Individualized Education Plan/Program (IEP): This is a legal document in the United States that is developed for each child with special needs. The IEP is created by a team of teachers, specialists, therapists, and parents/guardians to document the goals of the child and how they will be completed in public school. An IEP might include special education services and accommodations, or changes to the child’s learning environment.
504: Section 504 of the Rehabilitation Act of 1973 is a civil rights law that bans discrimination on the basis of disability. 504 was created to protect children with special needs. Under this law, schools must produce a formal plan for accommodating a student with a disability, such as providing extra time on tests.
504 plans are not part of special education. They are different from IEPs because they are covered by different laws and work in different ways. The main goal is the same, however: to help students become successful in school.
Free Appropriate Public Education (FAPE): If your child has a diagnosed disability, they are entitled to this. FAPE ensures that the government is responsible for paying for the education of students with disabilities. This might include therapy, other services, or even communication devices. Children who qualify for FAPE receive an IEP, which is supervised by their public school. FAPE is part of the Individuals with Disabilities Education Act (IDEA).

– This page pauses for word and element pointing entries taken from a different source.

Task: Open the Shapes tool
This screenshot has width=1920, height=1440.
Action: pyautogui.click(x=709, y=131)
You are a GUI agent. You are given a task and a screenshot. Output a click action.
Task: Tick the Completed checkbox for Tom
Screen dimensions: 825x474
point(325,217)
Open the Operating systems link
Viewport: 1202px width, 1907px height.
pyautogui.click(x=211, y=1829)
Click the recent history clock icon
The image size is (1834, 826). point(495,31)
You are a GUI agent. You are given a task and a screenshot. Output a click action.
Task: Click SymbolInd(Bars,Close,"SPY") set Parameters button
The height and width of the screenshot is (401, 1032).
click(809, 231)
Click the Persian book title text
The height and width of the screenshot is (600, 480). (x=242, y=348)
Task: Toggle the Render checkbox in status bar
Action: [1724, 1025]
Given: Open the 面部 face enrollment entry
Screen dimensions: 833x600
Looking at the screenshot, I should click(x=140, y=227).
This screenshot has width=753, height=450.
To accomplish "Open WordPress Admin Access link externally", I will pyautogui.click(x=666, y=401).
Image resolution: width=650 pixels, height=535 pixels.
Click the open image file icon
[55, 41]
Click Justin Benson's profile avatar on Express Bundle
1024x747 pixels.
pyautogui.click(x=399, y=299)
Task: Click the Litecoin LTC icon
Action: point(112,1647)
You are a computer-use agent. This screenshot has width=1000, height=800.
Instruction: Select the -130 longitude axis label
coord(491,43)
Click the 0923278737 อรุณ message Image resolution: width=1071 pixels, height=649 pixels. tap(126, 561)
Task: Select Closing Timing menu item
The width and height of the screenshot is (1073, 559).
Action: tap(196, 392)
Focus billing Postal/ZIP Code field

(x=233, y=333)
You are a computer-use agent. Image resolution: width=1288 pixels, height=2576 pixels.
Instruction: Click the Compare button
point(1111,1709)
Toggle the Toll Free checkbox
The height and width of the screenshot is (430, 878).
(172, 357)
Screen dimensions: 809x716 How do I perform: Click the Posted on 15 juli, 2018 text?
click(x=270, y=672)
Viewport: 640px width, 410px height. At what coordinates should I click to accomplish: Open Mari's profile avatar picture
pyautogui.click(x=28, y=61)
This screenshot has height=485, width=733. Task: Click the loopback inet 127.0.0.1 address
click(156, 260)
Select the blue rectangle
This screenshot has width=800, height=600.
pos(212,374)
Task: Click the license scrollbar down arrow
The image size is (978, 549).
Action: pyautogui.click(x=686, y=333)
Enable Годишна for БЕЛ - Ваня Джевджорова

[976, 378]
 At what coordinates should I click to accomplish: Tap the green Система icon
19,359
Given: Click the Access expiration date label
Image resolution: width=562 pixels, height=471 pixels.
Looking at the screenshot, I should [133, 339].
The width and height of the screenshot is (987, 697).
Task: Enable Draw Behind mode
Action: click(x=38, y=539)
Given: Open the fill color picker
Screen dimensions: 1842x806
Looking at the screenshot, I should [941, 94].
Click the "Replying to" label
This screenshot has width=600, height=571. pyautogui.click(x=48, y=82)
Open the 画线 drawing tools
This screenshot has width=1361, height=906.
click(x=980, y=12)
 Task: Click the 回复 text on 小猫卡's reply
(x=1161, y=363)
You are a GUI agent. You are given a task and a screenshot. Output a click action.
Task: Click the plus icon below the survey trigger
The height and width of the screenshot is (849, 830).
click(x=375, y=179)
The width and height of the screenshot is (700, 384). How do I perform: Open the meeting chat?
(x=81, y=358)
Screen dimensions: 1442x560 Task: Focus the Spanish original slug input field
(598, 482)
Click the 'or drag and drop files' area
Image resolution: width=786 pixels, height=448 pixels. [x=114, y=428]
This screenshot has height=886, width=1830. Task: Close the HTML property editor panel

You don’t have to be an expert in special education to advocate for your child (even if it sometimes feels like you’re becoming one!). However, reading about special education laws can help you understand what your child is entitled to. And if you have the means, you may want to consider hiring a special education attorney. They can help you navigate the waters and ensure that your child is receiving all the services and accommodations that are lawfully theirs.
It’s also important to get to know your child’s teachers and staff at their school. They’re often an excellent source of information about available services and how the whole process works. You can always schedule a meeting with the school to ask them your questions. Each year, start the school year off by letting your child’s teacher know what challenges your child may face. It’s extremely helpful when everyone is informed and on the same page.
Being a parent of a child with apraxia isn’t always easy. But you have an important role to play in helping your child grow in their confidence and abilities. Never hesitate to reach out for the support you need–there are plenty of people and resources there to help!